The problem: From the records below, work out how many lines carry the string "checkbox". Leave out everything but the number.

── Given records ──

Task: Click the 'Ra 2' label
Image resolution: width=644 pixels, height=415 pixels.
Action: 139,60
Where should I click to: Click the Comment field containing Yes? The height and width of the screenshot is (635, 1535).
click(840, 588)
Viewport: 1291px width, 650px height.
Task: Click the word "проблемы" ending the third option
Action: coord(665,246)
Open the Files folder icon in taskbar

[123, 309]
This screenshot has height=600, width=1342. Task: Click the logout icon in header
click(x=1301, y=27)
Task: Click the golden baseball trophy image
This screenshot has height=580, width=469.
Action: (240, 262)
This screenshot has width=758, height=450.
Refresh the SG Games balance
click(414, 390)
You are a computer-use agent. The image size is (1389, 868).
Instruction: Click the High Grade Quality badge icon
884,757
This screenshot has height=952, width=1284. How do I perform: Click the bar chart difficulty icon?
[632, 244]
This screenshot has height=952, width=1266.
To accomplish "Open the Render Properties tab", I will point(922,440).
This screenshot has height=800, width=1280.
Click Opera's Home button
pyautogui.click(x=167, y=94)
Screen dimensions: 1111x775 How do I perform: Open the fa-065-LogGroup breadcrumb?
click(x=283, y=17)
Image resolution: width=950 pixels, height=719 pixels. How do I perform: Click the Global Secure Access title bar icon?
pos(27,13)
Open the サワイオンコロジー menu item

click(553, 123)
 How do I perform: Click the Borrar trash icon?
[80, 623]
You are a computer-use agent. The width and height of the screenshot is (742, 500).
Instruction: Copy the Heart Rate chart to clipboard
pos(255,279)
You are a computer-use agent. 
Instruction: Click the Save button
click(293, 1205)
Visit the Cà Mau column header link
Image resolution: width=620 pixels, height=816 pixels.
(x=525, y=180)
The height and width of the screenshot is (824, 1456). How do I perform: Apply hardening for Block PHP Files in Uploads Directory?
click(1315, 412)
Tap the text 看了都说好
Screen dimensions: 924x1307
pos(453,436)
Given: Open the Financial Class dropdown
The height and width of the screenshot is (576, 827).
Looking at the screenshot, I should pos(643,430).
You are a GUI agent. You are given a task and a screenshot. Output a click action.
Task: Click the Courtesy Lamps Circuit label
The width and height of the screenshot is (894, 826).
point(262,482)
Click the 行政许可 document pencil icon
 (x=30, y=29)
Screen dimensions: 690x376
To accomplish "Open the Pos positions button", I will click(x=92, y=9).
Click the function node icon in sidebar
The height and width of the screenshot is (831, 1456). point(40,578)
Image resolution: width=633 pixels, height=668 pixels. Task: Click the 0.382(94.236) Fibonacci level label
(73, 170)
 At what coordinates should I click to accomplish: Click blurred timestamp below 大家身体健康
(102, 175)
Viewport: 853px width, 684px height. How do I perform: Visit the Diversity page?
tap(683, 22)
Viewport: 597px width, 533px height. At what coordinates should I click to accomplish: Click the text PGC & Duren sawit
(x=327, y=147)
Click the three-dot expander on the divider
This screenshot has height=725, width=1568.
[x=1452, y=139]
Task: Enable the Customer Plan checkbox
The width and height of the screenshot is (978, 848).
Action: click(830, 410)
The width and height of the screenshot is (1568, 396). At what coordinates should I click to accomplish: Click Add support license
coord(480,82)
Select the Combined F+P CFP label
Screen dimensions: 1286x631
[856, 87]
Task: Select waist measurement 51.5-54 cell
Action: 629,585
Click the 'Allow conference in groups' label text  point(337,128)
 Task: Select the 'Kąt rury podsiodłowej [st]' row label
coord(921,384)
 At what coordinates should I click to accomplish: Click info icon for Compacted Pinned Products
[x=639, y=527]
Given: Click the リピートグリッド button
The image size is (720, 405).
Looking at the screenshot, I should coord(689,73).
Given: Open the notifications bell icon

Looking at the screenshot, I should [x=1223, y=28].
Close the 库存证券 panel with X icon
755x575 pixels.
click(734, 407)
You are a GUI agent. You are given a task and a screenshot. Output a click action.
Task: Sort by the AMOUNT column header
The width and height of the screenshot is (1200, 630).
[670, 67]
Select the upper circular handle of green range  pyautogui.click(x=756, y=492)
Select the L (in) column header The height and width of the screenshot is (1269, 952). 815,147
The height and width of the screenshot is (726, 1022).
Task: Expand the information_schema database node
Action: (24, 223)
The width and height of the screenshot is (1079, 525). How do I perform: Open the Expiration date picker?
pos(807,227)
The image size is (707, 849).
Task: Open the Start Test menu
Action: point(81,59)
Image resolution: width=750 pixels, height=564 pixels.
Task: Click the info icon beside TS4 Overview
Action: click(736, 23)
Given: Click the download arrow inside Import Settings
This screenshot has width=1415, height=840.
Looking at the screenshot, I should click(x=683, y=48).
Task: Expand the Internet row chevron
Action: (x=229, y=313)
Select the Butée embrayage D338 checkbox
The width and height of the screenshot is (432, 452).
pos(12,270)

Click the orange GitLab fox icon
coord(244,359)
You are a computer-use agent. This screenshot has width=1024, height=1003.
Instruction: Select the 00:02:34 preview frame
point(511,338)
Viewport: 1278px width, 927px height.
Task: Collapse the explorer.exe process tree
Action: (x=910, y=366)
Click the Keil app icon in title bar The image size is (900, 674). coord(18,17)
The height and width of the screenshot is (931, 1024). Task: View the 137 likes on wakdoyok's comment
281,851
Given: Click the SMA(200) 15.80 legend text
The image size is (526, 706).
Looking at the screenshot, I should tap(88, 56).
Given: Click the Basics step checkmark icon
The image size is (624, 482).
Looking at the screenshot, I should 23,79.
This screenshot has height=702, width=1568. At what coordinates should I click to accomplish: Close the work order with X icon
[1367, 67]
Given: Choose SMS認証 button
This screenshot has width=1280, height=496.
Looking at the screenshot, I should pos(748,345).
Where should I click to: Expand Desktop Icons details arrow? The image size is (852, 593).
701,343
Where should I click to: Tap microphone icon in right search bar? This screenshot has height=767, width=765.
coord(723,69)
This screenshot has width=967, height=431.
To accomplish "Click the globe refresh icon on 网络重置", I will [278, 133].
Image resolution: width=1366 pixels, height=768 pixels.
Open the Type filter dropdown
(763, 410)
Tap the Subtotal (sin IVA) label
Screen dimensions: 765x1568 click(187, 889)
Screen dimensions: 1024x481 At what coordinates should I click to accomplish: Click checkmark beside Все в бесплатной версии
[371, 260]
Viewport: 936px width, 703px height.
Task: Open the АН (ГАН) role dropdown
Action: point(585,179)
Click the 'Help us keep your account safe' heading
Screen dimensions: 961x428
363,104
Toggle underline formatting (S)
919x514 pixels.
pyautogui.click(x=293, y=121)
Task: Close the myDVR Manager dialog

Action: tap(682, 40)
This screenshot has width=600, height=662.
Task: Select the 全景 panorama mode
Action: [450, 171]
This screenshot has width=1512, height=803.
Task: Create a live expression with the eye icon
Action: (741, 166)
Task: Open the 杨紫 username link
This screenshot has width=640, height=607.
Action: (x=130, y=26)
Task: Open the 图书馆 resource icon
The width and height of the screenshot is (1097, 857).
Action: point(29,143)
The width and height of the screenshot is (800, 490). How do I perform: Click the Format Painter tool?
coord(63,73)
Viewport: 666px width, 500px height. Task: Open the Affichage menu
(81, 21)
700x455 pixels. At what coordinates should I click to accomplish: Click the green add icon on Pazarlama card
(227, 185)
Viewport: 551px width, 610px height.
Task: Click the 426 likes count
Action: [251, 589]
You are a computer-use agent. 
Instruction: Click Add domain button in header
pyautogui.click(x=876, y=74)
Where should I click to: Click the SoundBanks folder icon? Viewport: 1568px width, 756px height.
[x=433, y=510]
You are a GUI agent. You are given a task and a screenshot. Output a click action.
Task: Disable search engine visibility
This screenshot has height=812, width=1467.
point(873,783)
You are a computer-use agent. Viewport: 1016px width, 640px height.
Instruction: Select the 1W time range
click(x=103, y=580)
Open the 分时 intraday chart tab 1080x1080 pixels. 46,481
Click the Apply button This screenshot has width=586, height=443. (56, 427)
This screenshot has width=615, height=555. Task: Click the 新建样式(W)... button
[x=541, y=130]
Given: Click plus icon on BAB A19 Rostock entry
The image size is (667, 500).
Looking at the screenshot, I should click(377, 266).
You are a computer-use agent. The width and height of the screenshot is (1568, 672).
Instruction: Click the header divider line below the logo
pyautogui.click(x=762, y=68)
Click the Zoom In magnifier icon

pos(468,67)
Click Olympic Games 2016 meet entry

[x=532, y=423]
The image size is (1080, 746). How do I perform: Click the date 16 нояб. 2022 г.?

───

Task solution: 2